### What is required
Please output only the lines running from the one that contains "Click the bullet" through the last line of the data below, exactly as they stand, with no pictures.

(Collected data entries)
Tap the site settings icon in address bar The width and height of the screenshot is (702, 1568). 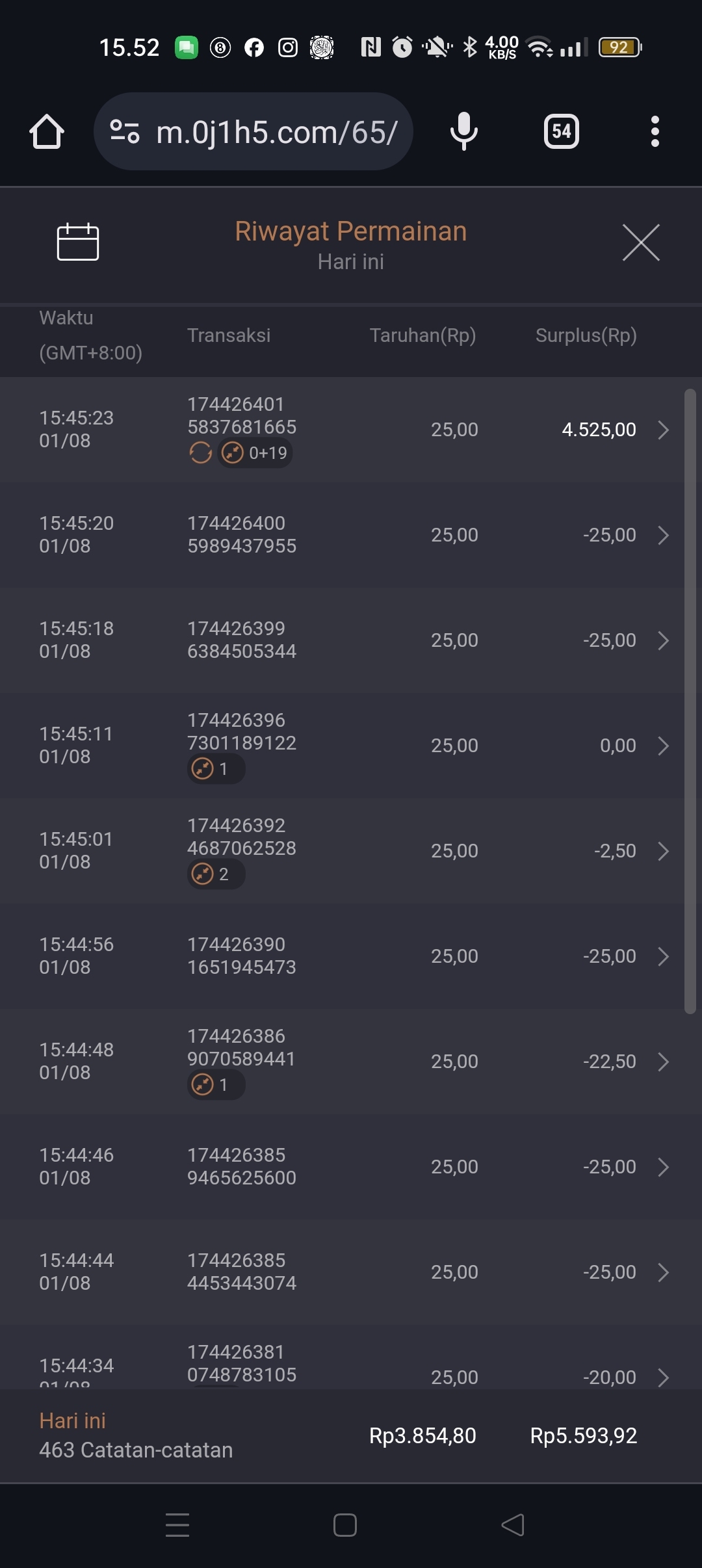(124, 131)
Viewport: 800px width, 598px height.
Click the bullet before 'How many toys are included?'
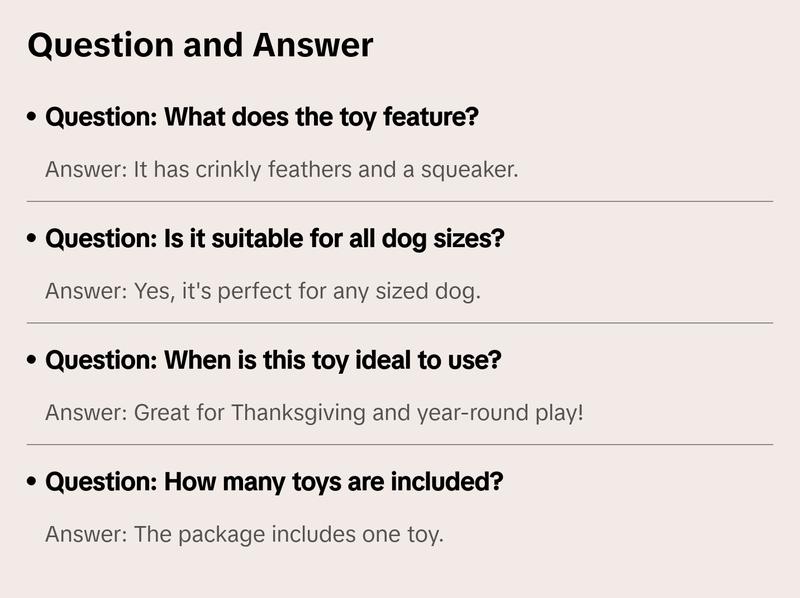click(33, 482)
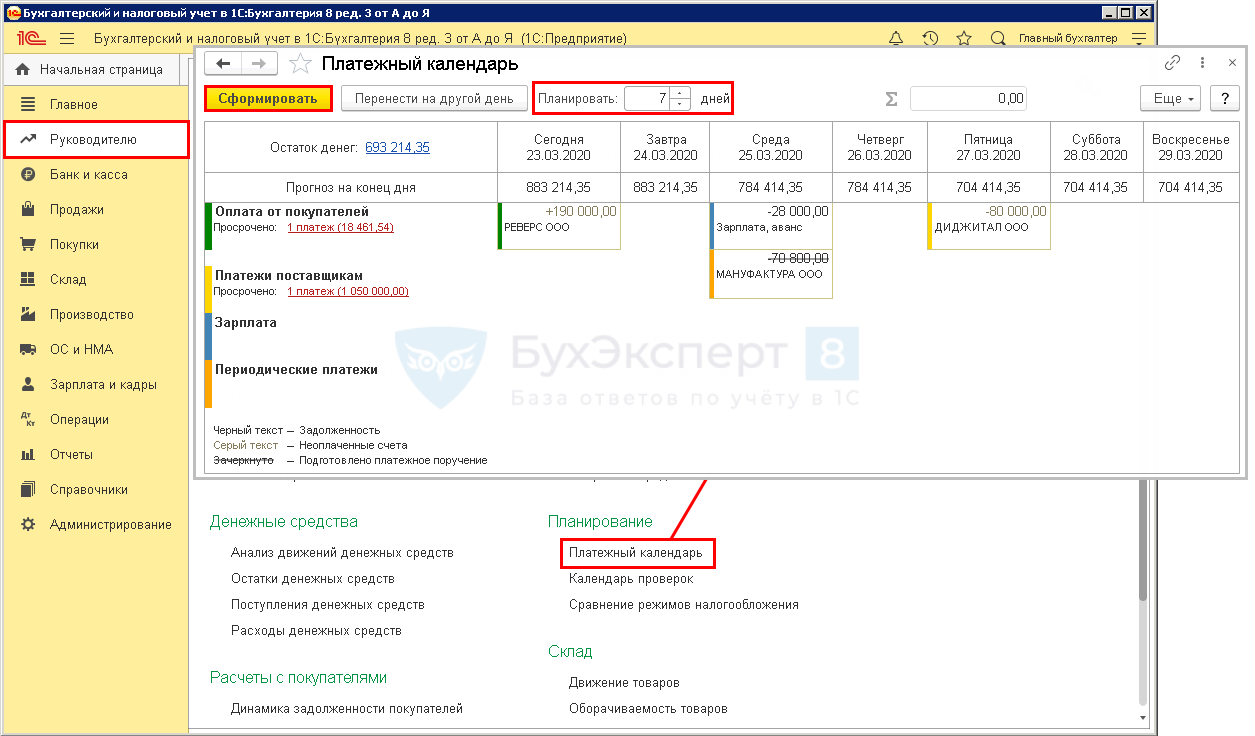Click the back arrow navigation button

[223, 64]
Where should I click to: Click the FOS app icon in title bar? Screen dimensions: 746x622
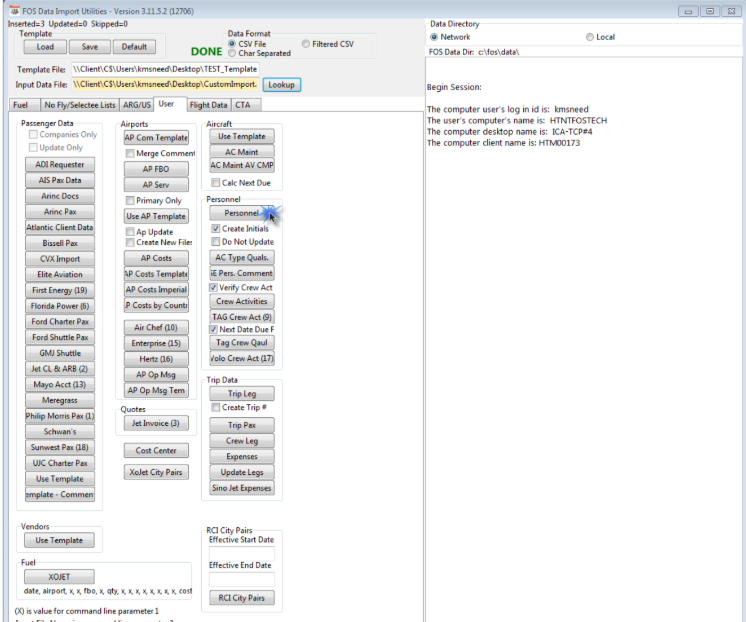13,9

### Exercise result
Click the bullet before 'How many toys are included?'
click(33, 482)
Click the back arrow navigation button

[223, 64]
Where should I click to: Click the FOS app icon in title bar? Screen dimensions: 746x622
13,9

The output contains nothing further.